Your task
Look below. Copy each line that has "agent" in it.
(Record excerpts)
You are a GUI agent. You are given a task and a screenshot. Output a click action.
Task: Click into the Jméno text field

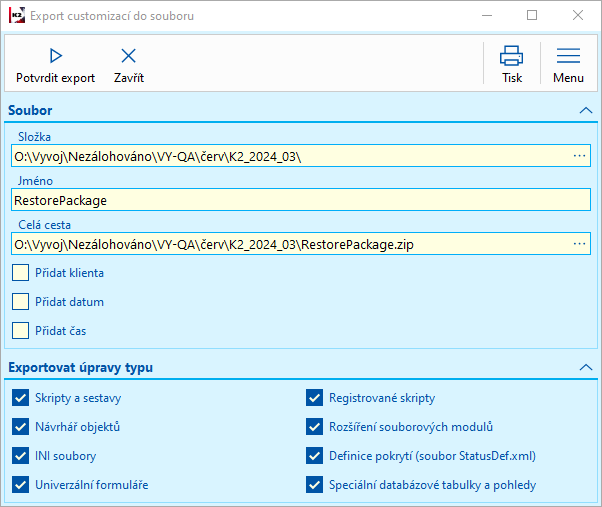point(300,200)
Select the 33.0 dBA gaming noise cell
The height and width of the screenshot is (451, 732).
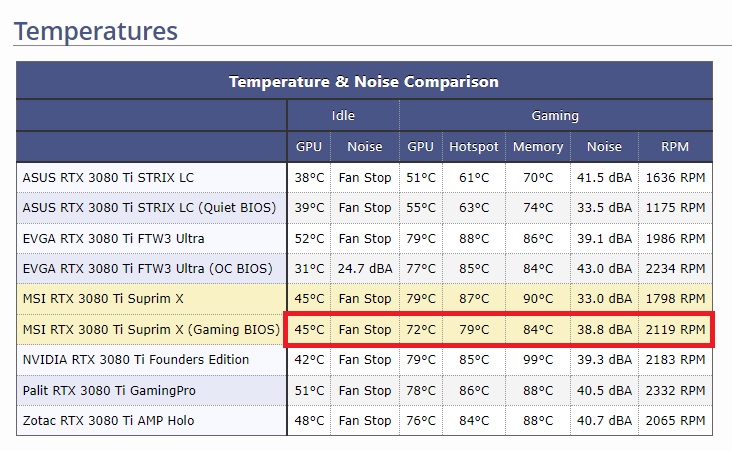(604, 298)
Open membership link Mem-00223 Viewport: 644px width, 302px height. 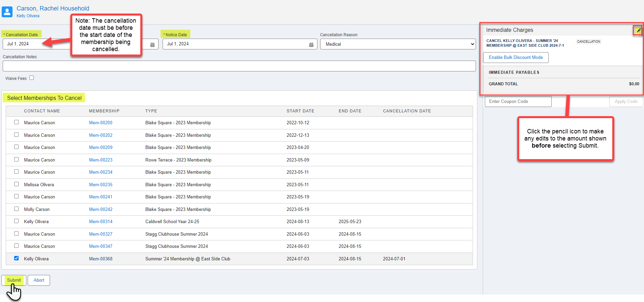coord(101,160)
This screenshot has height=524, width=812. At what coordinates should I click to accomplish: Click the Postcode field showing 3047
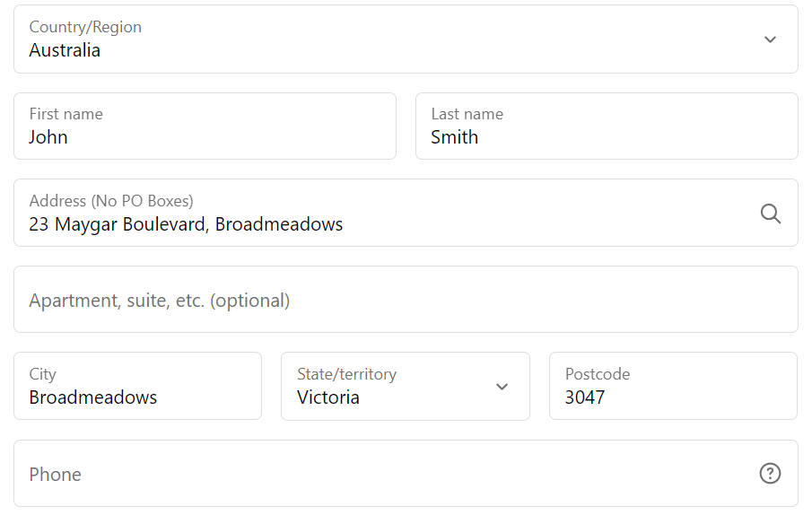(x=673, y=386)
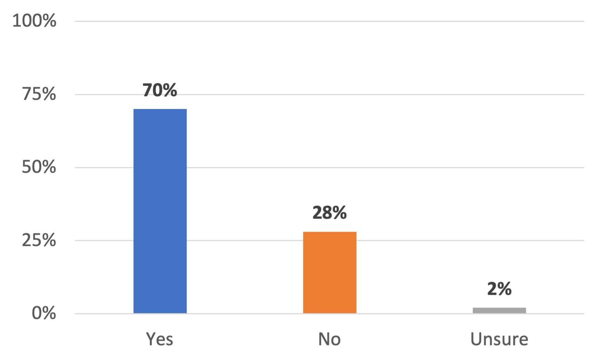The width and height of the screenshot is (605, 364).
Task: Select the 70% data label
Action: tap(160, 90)
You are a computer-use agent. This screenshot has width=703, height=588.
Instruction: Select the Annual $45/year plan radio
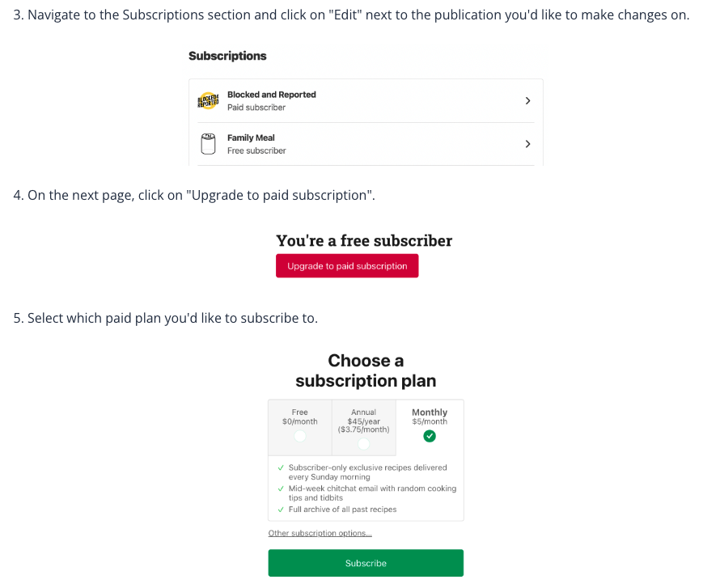(x=363, y=444)
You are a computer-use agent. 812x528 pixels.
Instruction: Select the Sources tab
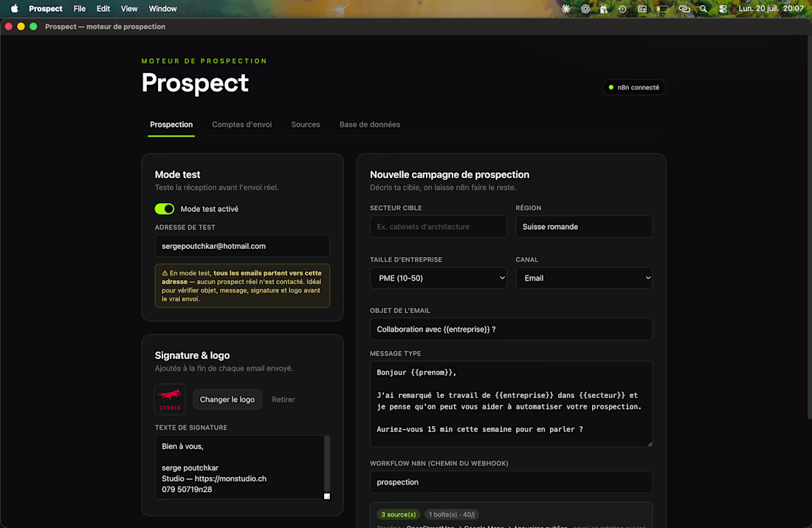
(End Record excerpts)
Written response
You are a GUI agent. You are given a task and a screenshot. Output a click action.
You are a computer-use agent. This screenshot has width=703, height=588.
You are a computer-use agent. 812x528 pixels.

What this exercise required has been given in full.